On 5 April 2022, Martínez entered the NCAA transfer portal. On 24 April 2022, she signed with LSU.
 On 4 May 2022, she transferred to Arizona for the 2022–23 season. During her senior year she started all 32 games and averaged 10.5 points and 8.6 rebounds per game. Her 274 rebounds were the eighth-most in a single season in Arizona program history. She finished second in the Pac-12 in offensive rebounds with 97 and was named an All-Pac 12 honorable mention. Following the season she was named a top-ten finalist for the Katrina McClain Award. She initially declared for the 2023 WNBA draft and entered the NCAA transfer portal, however, she later withdrew her name from the WNBA draft and announced she would return to Arizona for a fifth year. During the 2023–24 season, as a graduate student, she played in 33 games, with 32 starts, and averaged 11.1 points, 6.3 rebounds, 2.2 assists and 2.0 steals per game. Following the season she was named a Pac-12 All-Defensive Team honorable mention and to the All-Pac-12 team by the media.

==Professional career==
===WNBA===
On 15 April 2024, Martínez was drafted in the second round, 17th overall, by the New York Liberty in the 2024 WNBA draft. She became the first Dominican-born player to be selected in the WNBA draft. On 13 May 2024, she was waived by the Liberty.

On 1 February 2025, Martínez signed a training camp contract with the Liberty.

===Europe===
On 19 June 2024, Martínez signed with the Flammes Carolo Basket of the Ligue Féminine de Basketball. Martínez left the team in April 2025, activating her release clause after she signed a training camp contract with the Liberty.

==National team career==
Martínez made her international debut for the Dominican Republic at the 2018 FIBA Caribbean Women's Championship where she averaged 8.8 points and 5.3 rebounds per game.

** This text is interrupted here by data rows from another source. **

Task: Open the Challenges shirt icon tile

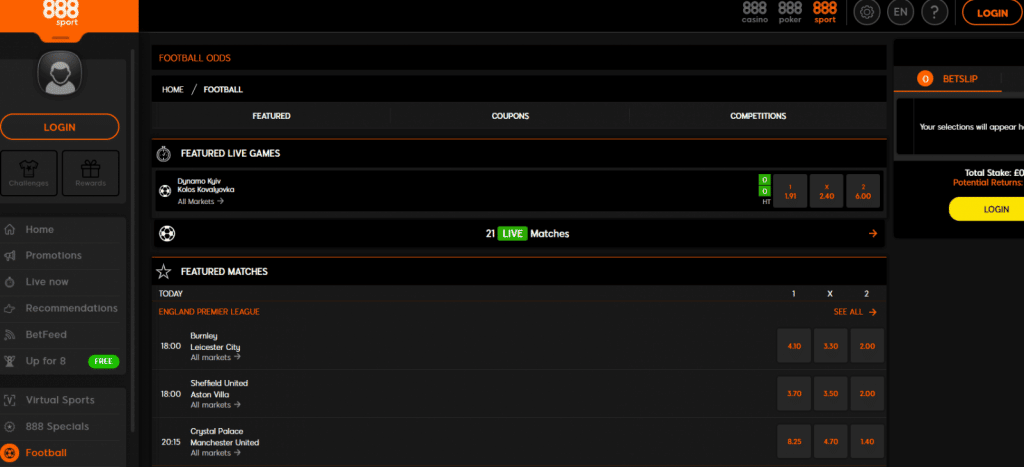Action: coord(29,173)
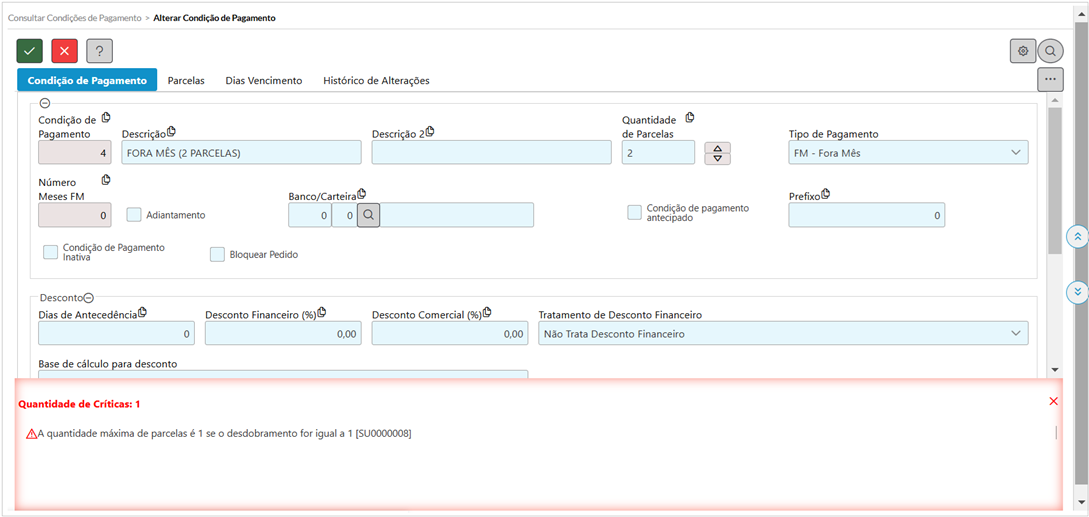
Task: Collapse the Desconto section
Action: (88, 297)
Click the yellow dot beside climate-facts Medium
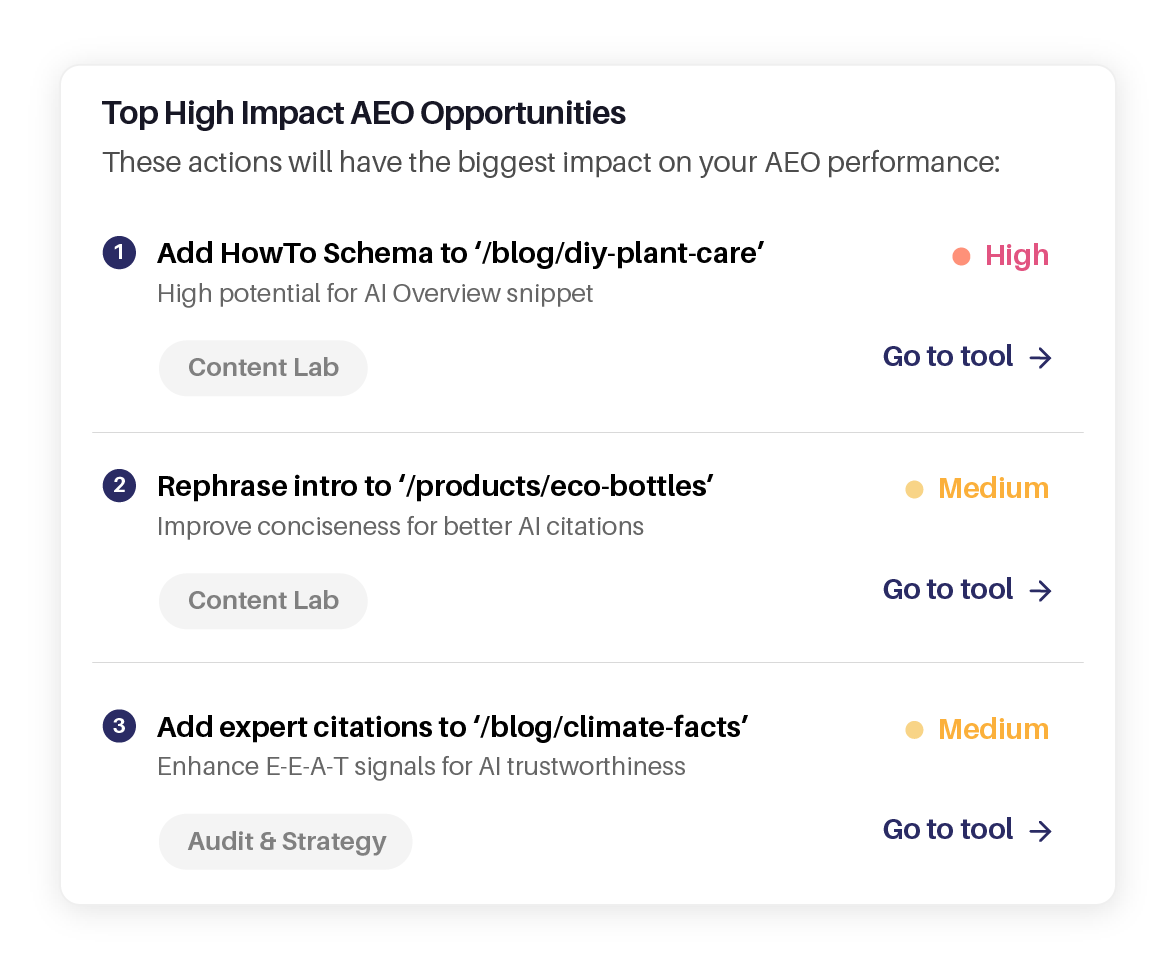The width and height of the screenshot is (1176, 970). pyautogui.click(x=914, y=730)
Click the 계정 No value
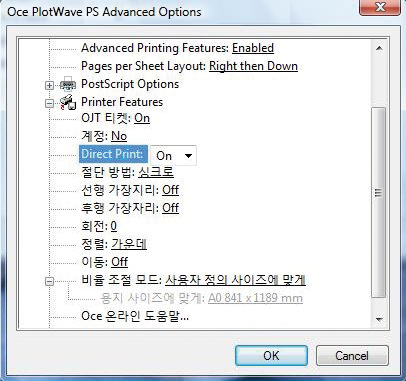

She made her senior national team debut for the Dominican Republic at the 2023 FIBA Women's AmeriCup where she appeared in two games and averaged nine points, seven rebounds and two assists per game.

==Career statistics==

===College===

| Year | Team | GP | GS | MPG | FG% | 3P% | FT% | RPG | APG | SPG | BPG | TO | PPG |
| 2019–20 | West Virginia | 29 | 0 | 17.4 | 46.3 | 6.7 | 51.5 | 6.8 | 0.5 | 0.9 | 0.4 | 1.8 | 5.4 |
| 2020–21 | West Virginia | 29 | 29 | 31.4 | 49.0 | 25.0 | 75.4 | 11.6 | 1.8 | 1.9 | 1.1 | 2.6 | 13.6 |
| 2021–22 | West Virginia | 29 | 28 | 26.3 | 43.4 | 40.0 | 73.3 | 8.8 | 1.7 | 1.6 | 0.9 | 3.0 | 11.3 |
| 2022–23 | Arizona | 32 | 32 | 25.8 | 50.6 | 33.3 | 71.2 | 8.6 | 1.8 | 1.6 | 0.6 | 2.1 | 10.5 |
| 2023–24 | Arizona | 33 | 32 | 27.5 | 43.5 | 26.1 | 78.1 | 6.3 | 2.2 | 2.0 | 0.5 | 2.6 | 11.1 |
| Career |  | 152 | 121 | 25.8 | 46.4 | 29.6 | 72.5 | 8.3 | 1.6 | 1.6 | 0.7 | 2.4 | 10.4 |
Statistics retrieved from Sports-Reference.